Business
Mobile ticketing company TodayTix raises $73M in new funding
TodayTix, a mobile ticketing company that makes it easy and relatively affordable to go to Broadway shows and other live performances, is announcing a new $73 million round of funding led by private equity firm Great Hill Partners.
The company was founded in 2013, and it served initially as the mobile equivalent of New York’s TKTS booths for discounted, last-minute theater tickets. TodayTix says it’s now sold more than 4 million tickets, representing 8 percent of annual Broadway ticket sales and 4 percent for London’s West End.
Beyond that, co-founder and CEO Brian Fenty said that a little over 10 percent of the tickets sold now fall outside “theater and performing arts, narrowly defined,” covering things like comedy shows and experiential theater.
“I think to the consumer, we will be a holistic ecosystem to engage in the city’s art and experiences,” Fenty predicted. “However culture is defined … we want to be their partner in discovering those things.”
To do that, TodayTix will add more cities to its current list of 15 markets. Fenty said this expansion is driven by existing partnerships (like launching in Australia through its partnership with “Harry Potter and the Cursed Child”) and by seeing where people are already downloading the TodayTix app. His ultimate goal is to be “geographically agnostic.”
Fenty also said the company will continue investing in the TodayTix Presents program, through which the company puts on its puts on its own shows (albeit at a much smaller scale than a Broadway production).
And of course he wants to improve the app itself, introducing more personalization and curation — Fenty pointed to Netflix and Amazon as models.
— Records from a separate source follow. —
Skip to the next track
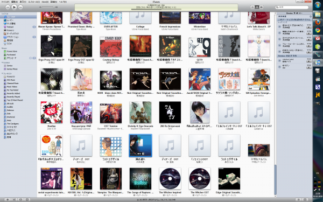The width and height of the screenshot is (323, 202). coord(20,7)
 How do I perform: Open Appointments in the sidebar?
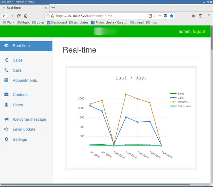(25, 81)
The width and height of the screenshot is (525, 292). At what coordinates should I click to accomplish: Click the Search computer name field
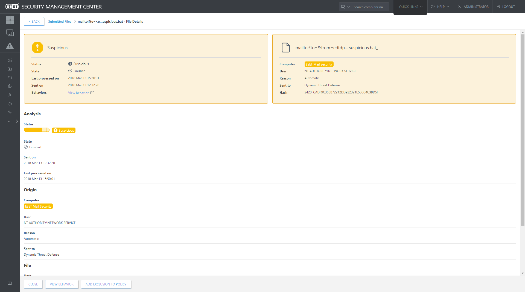[x=370, y=7]
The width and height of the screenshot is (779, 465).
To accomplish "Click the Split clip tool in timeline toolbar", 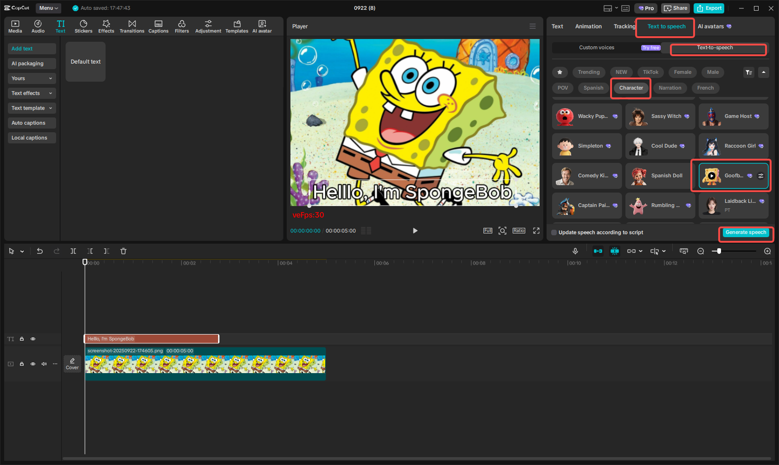I will [x=73, y=251].
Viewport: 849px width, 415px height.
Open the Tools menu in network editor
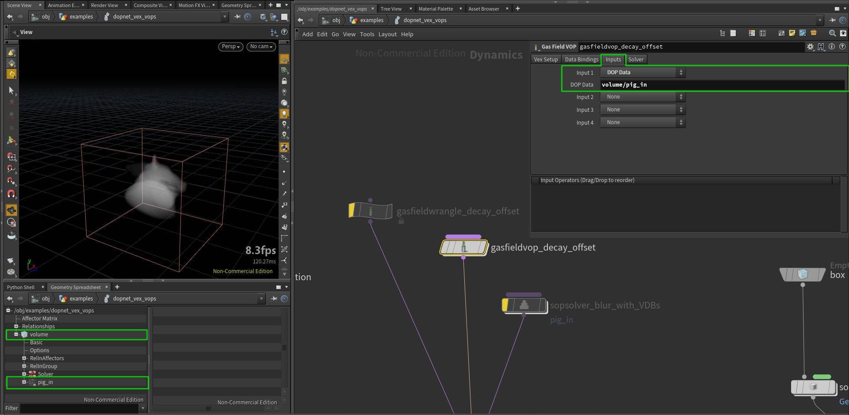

After all, he said TodayTix is currently offering tickets to 297 shows in New York alone, so it needs to ways to “effectively guide people through that.”
“We’re actually a media company, with our own content and perspective — not on the quality of the shows, but to have a point of view on how users should and could engage with this content,” he said.
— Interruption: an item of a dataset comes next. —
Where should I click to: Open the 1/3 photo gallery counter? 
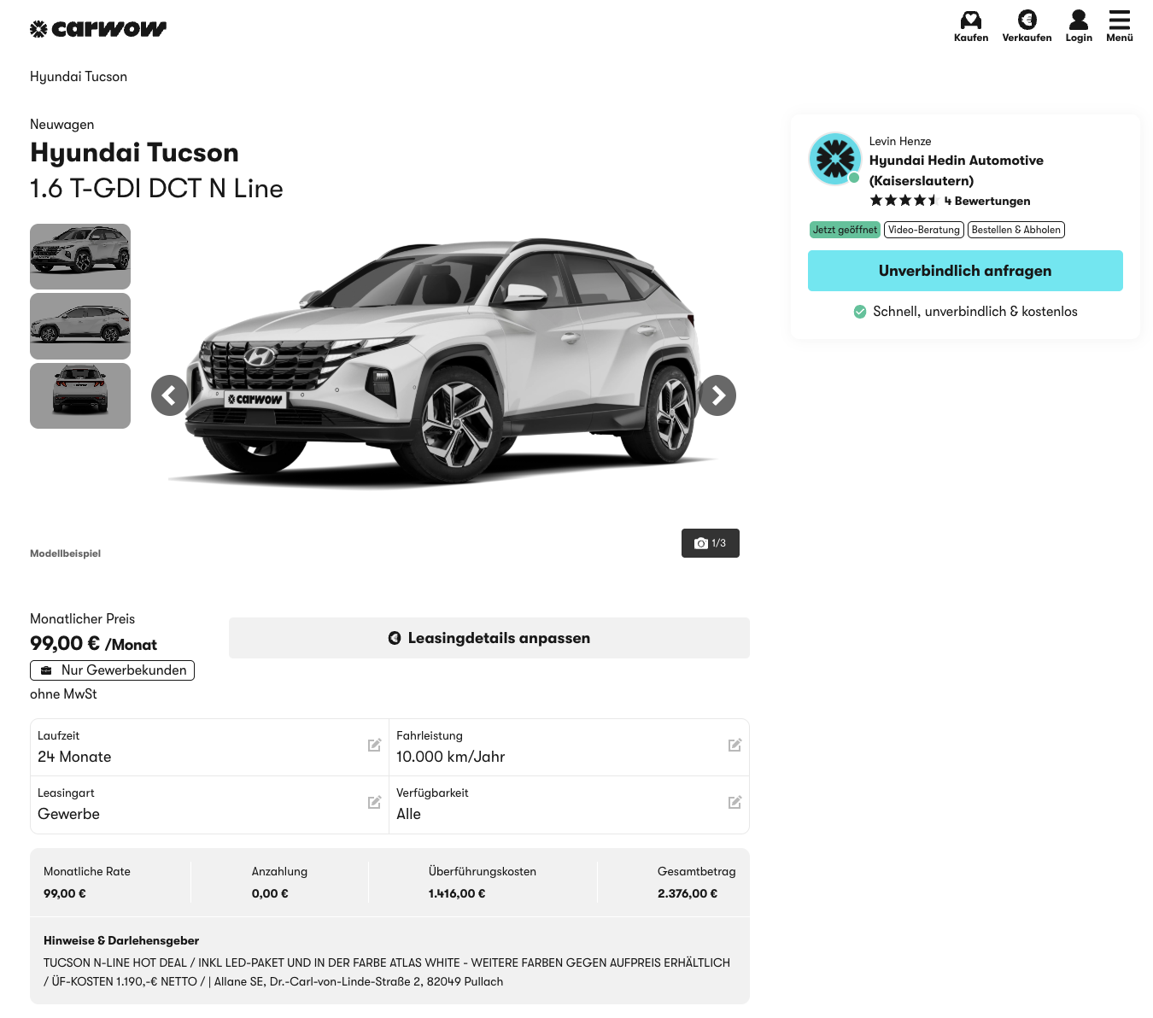710,543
He added that those improvements will include more basic things, like the process of purchasing a ticket: “The hardest part is to complete the purchase in 30 seconds or less, as compared to the average ticketing platform, which is somewhere between 3 and 7 minutes … How we continue to squish that conversion?”
Fenty is also hoping to work more closely with show producers, providing them with data about which shows are selling, as well as helping them use data to find the most effective ways to promote themselves.
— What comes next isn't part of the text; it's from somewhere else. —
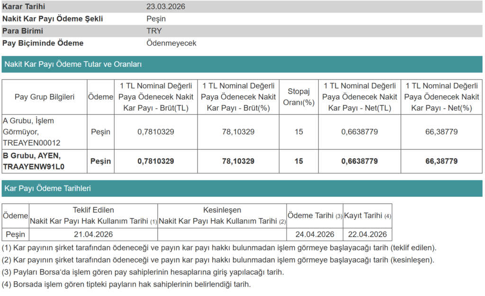This screenshot has width=485, height=296.
Task: Click the Stopaj Oranı(%) column header
Action: pyautogui.click(x=298, y=97)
TodayTix says it’s raised a total of $90 million since it announced its Series B back in February 2016. Fenty told me the new round includes a direct investment in the company, as well as secondary purchases of TodayTix shares from previous investors.
“TodayTix is rapidly changing the way millennials and other consumers connect with live cultural experiences,” said Great Hill Managing Partner Michael Kumin in a statement. “We look forward to working with Brian, [co-founder] Merritt [Baer] and their talented management team to expand the Company’s product and service offerings and accelerate its push into new geographies.”